Optimization techniques applied to machine learning model development

Optimization techniques applied to machine learning model development

This PhD thesis was developed by Jose Carlos Garcia Garcia, under the supervision of Dr. Ricardo Garcia Ródenas and Dr. Jose Angel Martín Baos at the University of Castilla-La Mancha. The thesis was defended on October 11, 2024.

Abstract

Machine learning (ML) techniques have emerged as essential tools for solving a wide range of challenges, while also providing critical insights that significantly improve decision-making processes within organizations. These insights are derived from the extensive volumes of data produced by users on a daily basis. Among the various ML methods, clustering is used in data analysis to group data points into clusters, where each cluster contains elements with similar characteristics. These algorithms help identify patterns and structures within the data. The Density Peak Clustering (DPC) method stands out as a clustering algorithm known for its efficiency in identifying clusters with varying densities and non-convex shapes. However, the dependence of DPC on the manual selection of cluster centers and the tuning of key parameters presents significant challenges, particularly when applied to unfamiliar or complex datasets.

To address these limitations, this thesis proposes an optimization-based methodology that automates the selection of cluster centers and parameter configuration in DPC. The approach utilizes internal and external cluster validity indices, such as Gaussian entropy and the V-Measure, respectively, to guide the process of cluster center selection and parameter tuning. Numerical experiments conducted on real-world datasets validated the proposed methodology, showing that the automatic tuning of DPC and Fuzzy Weighted K-Nearest Neighbor DPC (FKNN-DPC) outperforms traditional methods in terms of efficiency and accuracy.

Moreover, the data collected from various sources often includes additional or supplementary labeled information, which can be used to enhance the value of machine learning methods. These labels may include socioeconomic factors or geographic data, providing richer context for analysis. In response to this, the present doctoral thesis introduces a novel piece-wise machine learning approach that incorporates these additional labeled variables into the analysis of time series data. This methodology was applied to electricity consumption data, where a bi-level optimization problem was formulated. The proposed approach enabled the segmentation of data according to geographical regions, allowing for the adjustment of regression models within each region. The piece-wise autoregressive model demonstrated lower relative error compared to traditional models, highlighting the effectiveness of this method in improving prediction accuracy and identifying patterns among electrical consumers.

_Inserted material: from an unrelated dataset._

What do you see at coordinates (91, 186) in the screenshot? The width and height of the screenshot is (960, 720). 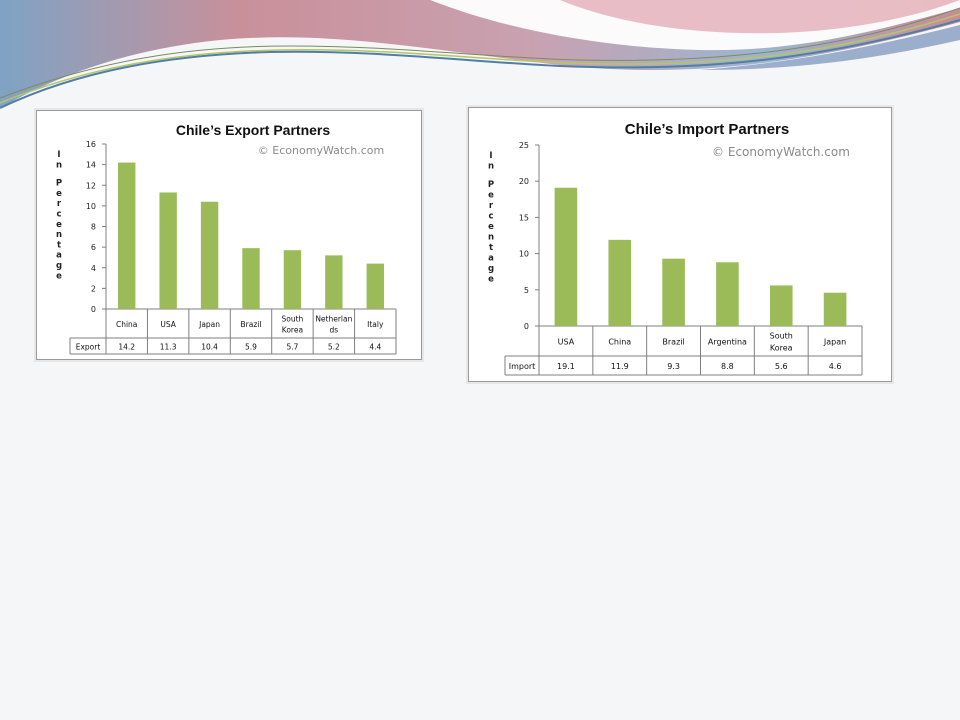 I see `y-tick-label: 12` at bounding box center [91, 186].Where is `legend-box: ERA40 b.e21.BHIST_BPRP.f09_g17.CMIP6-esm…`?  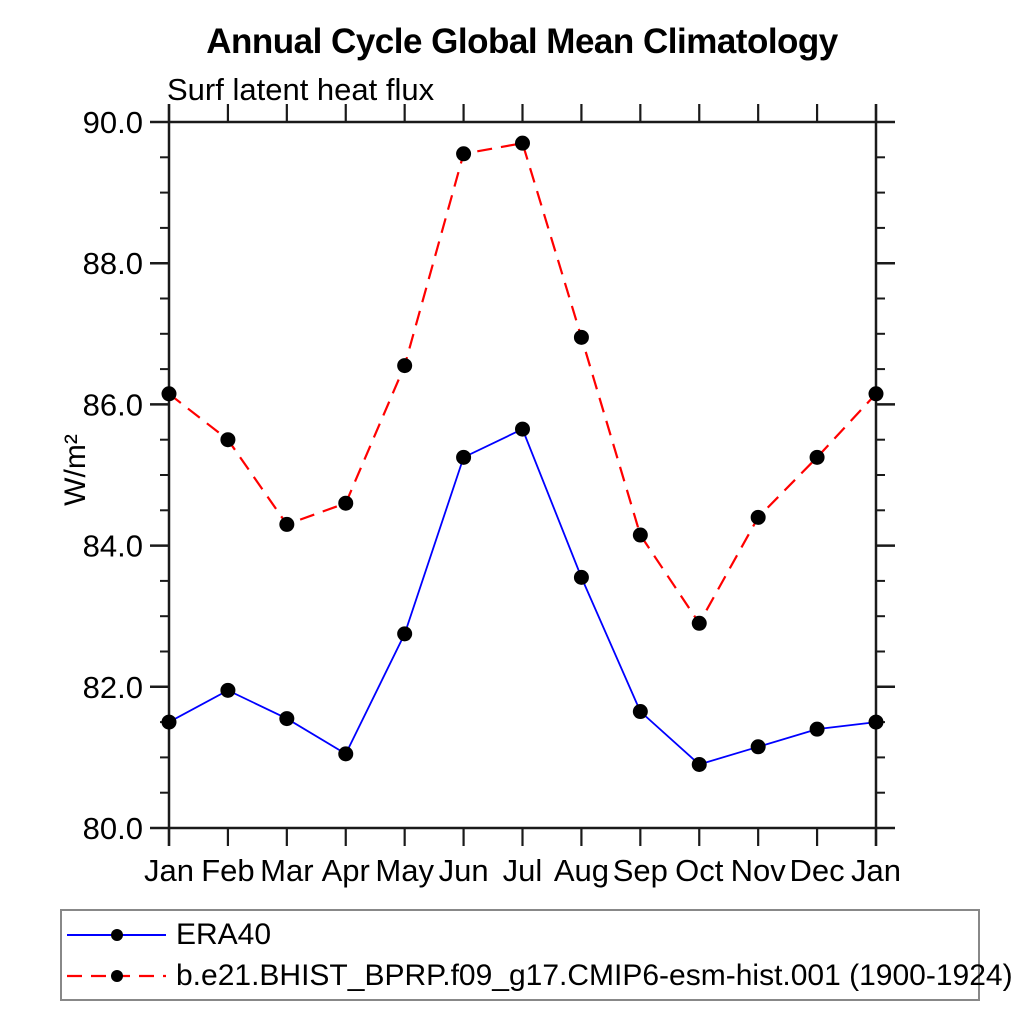
legend-box: ERA40 b.e21.BHIST_BPRP.f09_g17.CMIP6-esm… is located at coordinates (536, 955).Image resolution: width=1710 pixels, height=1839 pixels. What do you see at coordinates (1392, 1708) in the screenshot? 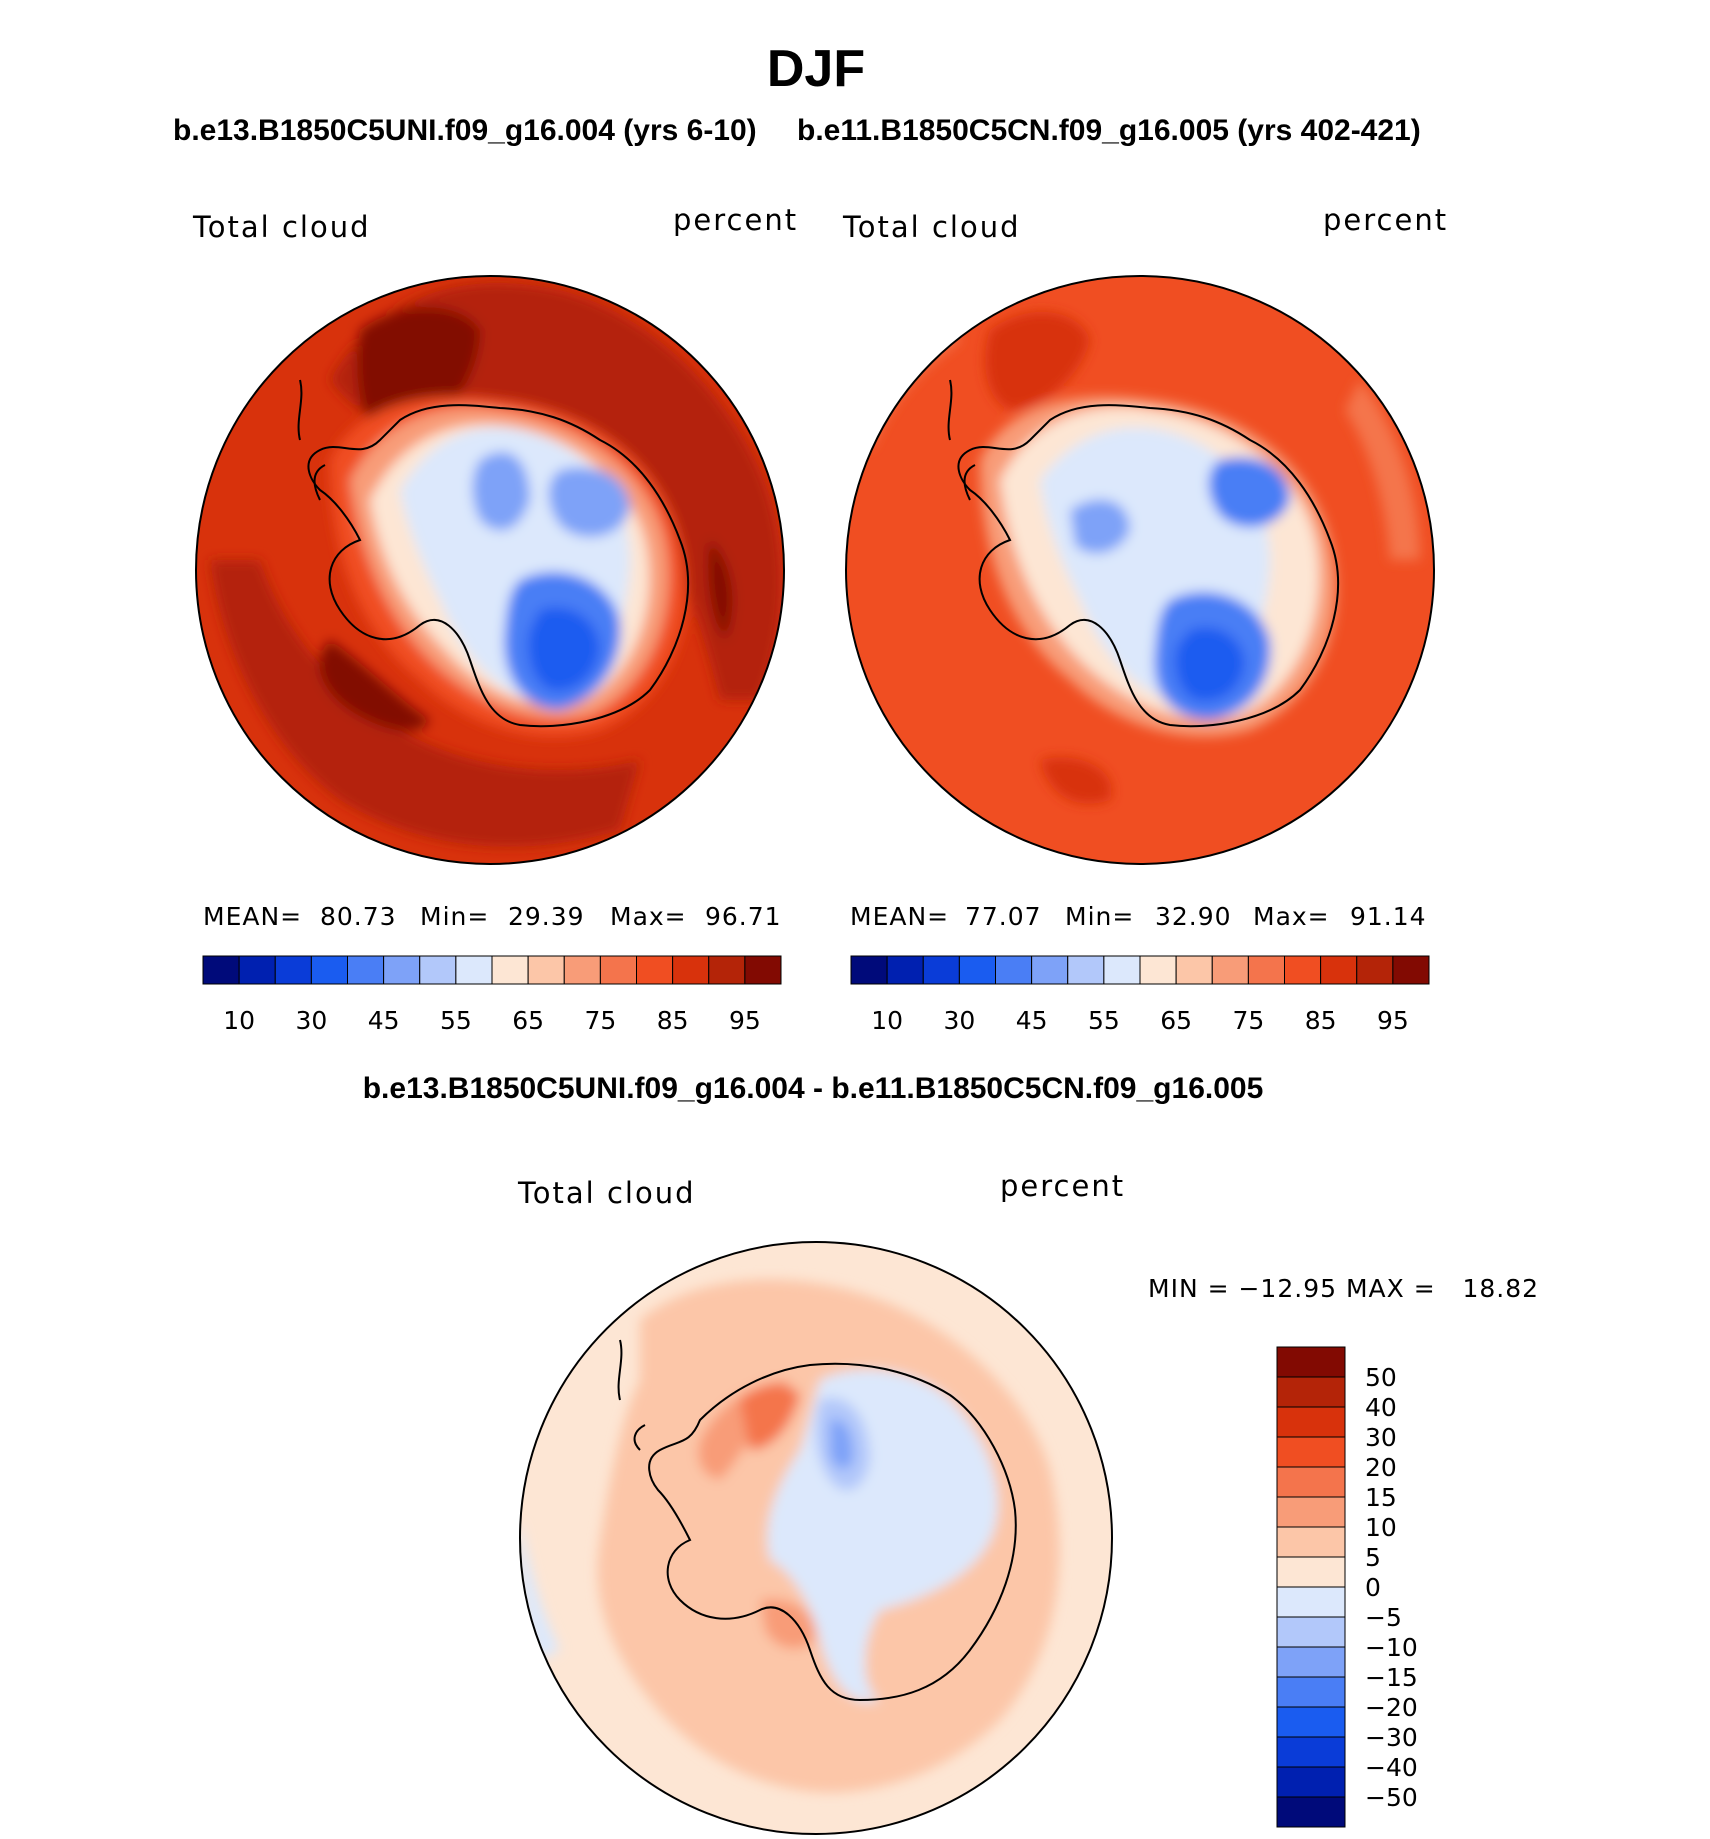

To address the high computational cost associated with the previous optimization problem, this doctoral thesis investigates the application of Response Surface Methods (RSMs), particularly within parallel computing environments, using a cooperative framework for parallel RSM algorithms, defining a class referred to as Sequential Multi-point Infill Sampling Algorithms (SMISAs). This framework improves the robustness of the optimization process by enabling the sharing of solutions across multiple algorithms. The proposed algorithm, named CPEI, which integrates a radial-basis-based algorithm (CORS-RBF) with a kriging-based method (EGO-PEI), was evaluated using benchmark functions. The results demonstrated that CPEI not only reduces computational time but also improves convergence properties compared to traditional methods.

Overall, this doctoral thesis makes significant contributions to the development and application of optimization techniques for building machine learning models, offering methodologies that are both innovative and practical for addressing complex, high-dimensional problems in the field.